• _Exercise instructions_: In the records below, find the lines that include "Utemöbler" and copy each.

• _Source material_:
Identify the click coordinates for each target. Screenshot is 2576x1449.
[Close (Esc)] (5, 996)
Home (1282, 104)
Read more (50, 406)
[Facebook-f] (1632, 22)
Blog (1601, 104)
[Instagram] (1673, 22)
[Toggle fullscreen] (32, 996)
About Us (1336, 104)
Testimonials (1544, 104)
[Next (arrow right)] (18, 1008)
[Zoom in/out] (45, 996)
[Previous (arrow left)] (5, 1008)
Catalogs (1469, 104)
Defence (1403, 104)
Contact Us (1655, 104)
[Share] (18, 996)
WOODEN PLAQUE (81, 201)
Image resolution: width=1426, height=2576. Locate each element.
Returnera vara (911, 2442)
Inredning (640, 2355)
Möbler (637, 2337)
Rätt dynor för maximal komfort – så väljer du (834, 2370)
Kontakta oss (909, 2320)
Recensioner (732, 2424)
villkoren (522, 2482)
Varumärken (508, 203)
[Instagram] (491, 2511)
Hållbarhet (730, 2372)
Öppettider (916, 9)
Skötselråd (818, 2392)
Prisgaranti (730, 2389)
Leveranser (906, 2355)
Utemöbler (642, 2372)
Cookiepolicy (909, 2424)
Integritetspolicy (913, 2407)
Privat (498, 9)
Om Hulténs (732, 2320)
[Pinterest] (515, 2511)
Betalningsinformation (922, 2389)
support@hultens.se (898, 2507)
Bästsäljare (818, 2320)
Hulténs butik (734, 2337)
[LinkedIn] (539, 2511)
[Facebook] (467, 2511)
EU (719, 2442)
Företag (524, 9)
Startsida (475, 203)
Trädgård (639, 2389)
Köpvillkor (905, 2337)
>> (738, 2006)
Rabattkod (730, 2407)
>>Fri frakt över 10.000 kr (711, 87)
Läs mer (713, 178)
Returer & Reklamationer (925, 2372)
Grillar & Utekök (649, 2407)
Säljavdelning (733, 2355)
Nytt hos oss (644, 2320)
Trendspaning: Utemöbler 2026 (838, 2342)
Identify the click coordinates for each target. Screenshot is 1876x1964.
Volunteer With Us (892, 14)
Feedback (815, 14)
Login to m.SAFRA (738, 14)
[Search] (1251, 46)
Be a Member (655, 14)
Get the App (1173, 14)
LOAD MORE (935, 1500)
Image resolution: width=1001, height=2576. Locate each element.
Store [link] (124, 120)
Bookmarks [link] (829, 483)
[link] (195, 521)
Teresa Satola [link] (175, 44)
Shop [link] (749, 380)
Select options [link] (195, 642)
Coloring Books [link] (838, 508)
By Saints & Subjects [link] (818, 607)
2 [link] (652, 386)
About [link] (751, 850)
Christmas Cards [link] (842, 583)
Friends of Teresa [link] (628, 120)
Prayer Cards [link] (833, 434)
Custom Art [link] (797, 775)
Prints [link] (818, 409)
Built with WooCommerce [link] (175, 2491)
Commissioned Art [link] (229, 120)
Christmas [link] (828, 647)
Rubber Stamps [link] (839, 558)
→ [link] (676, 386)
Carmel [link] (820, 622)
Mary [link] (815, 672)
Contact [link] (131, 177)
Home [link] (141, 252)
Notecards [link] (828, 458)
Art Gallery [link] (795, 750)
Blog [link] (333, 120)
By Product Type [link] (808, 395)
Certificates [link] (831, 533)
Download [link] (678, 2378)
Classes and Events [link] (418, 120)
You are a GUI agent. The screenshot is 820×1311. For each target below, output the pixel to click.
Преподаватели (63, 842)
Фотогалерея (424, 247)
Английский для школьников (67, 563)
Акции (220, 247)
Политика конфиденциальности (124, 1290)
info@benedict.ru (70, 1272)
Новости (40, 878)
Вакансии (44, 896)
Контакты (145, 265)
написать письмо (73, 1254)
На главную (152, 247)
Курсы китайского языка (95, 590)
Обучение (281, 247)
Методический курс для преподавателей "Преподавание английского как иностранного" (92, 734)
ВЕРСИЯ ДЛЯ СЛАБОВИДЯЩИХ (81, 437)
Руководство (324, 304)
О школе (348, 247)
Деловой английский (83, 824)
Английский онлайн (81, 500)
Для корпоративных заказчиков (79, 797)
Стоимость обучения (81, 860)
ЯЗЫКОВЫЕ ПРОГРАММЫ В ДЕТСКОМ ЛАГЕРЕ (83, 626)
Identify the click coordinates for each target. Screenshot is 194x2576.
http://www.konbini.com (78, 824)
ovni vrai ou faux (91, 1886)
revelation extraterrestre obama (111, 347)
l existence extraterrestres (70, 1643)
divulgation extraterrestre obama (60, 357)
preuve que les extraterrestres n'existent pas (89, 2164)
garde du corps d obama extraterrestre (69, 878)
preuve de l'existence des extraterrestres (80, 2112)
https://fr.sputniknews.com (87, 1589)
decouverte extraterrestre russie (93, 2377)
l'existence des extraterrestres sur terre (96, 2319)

• _Answer to this problem_:
Utemöbler (642, 2372)
Trendspaning: Utemöbler 2026 (838, 2342)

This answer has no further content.